TASK DESCRIPTION — Report every line in the listing below where the string "button" shows up.
:: SUPPLIED RECORDS
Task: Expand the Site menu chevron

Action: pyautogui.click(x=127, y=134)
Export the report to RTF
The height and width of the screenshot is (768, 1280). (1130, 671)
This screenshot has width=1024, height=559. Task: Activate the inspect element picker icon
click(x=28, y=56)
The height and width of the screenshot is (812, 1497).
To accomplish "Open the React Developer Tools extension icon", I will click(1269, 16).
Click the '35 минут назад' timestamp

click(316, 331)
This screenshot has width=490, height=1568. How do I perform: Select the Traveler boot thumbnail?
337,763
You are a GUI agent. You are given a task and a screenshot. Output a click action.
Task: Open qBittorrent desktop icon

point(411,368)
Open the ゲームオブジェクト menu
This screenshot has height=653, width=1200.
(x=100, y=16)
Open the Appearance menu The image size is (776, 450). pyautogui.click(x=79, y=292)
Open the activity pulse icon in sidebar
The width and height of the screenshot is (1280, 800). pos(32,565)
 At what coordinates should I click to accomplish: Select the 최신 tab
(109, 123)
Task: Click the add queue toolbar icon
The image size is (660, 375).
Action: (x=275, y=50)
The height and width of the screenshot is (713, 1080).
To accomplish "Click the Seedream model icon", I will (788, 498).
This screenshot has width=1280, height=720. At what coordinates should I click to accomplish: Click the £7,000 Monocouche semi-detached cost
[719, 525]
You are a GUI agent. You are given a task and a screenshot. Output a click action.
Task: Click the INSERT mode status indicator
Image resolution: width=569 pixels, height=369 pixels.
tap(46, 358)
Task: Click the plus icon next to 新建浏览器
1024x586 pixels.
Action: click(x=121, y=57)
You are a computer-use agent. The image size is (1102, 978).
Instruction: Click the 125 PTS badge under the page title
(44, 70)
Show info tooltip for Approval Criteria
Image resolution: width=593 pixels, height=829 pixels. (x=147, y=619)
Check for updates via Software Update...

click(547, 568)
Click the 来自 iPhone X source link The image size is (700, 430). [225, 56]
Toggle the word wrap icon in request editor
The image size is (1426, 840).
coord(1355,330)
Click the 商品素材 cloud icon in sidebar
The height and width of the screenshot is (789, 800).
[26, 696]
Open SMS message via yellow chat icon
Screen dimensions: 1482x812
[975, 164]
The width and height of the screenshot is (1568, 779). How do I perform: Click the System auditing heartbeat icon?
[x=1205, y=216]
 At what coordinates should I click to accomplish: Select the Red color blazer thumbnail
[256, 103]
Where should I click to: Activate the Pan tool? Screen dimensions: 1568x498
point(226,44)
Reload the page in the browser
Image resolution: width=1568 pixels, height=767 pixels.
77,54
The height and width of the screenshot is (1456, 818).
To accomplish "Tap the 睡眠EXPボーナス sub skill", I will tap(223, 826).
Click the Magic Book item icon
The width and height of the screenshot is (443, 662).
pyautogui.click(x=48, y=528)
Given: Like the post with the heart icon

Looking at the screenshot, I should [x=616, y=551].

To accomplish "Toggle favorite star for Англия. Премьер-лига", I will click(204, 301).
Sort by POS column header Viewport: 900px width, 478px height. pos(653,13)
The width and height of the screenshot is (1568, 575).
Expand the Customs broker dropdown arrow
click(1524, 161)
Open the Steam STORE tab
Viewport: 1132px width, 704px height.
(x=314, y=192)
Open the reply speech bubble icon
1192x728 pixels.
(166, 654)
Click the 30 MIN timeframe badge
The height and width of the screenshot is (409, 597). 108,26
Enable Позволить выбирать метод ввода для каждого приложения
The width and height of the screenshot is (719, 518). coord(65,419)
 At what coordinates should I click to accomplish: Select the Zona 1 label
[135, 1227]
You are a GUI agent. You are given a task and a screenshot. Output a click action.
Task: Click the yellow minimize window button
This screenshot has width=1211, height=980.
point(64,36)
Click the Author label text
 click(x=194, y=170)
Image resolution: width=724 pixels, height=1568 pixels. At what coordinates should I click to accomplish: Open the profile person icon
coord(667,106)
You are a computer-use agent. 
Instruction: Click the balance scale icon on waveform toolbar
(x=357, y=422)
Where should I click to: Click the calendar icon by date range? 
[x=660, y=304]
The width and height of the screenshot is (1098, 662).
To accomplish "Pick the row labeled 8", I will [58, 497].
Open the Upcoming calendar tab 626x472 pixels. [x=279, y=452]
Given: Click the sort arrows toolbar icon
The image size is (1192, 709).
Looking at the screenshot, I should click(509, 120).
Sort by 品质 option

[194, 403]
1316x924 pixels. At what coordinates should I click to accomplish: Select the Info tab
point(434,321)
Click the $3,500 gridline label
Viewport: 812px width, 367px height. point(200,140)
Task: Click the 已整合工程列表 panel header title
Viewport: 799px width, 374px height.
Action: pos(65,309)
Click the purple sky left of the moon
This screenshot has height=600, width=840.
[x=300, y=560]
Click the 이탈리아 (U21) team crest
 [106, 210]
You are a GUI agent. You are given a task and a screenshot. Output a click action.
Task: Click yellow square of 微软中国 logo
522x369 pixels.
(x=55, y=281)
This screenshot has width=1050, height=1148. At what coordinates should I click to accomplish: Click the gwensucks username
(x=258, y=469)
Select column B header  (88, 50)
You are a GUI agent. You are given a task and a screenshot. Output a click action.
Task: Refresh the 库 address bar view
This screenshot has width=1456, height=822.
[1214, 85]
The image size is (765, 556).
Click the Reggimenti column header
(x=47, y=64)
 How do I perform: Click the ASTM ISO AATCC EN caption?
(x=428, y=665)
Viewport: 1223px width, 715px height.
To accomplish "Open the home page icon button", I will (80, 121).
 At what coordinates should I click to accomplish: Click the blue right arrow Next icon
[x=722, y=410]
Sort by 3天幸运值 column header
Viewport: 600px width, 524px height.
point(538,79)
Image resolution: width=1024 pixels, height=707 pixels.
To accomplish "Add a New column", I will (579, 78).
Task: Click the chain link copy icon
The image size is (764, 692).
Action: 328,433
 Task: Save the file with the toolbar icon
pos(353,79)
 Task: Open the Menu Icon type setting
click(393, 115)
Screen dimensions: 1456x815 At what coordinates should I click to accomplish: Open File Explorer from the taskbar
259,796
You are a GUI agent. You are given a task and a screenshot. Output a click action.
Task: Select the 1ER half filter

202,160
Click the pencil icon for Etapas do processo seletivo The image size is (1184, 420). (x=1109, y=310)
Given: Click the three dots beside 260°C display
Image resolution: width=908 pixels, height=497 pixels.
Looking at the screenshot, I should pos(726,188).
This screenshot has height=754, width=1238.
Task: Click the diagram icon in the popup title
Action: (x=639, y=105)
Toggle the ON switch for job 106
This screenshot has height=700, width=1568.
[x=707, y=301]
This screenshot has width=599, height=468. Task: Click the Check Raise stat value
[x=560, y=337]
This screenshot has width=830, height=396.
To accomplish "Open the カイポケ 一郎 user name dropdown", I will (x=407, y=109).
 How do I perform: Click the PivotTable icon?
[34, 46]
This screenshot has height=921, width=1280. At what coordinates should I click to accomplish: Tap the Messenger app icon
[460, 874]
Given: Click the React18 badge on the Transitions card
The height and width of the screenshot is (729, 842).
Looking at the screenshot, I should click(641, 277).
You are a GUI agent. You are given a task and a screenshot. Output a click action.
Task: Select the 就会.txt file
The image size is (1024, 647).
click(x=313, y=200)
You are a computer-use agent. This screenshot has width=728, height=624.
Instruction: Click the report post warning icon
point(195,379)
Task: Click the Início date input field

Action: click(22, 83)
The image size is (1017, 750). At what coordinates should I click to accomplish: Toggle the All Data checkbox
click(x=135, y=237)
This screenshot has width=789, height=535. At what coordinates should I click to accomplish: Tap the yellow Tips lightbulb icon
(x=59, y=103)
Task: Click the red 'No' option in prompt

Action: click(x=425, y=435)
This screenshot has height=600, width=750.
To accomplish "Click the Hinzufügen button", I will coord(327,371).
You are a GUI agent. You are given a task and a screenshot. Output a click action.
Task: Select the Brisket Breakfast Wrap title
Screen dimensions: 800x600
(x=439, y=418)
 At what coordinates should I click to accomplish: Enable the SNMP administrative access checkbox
::::
EXERCISE RESPONSE —
Task: Click the yellow minimize window button
To accomplish "Open the home page icon button", I will (80, 121).
To accomplish "Click the Hinzufügen button", I will coord(327,371).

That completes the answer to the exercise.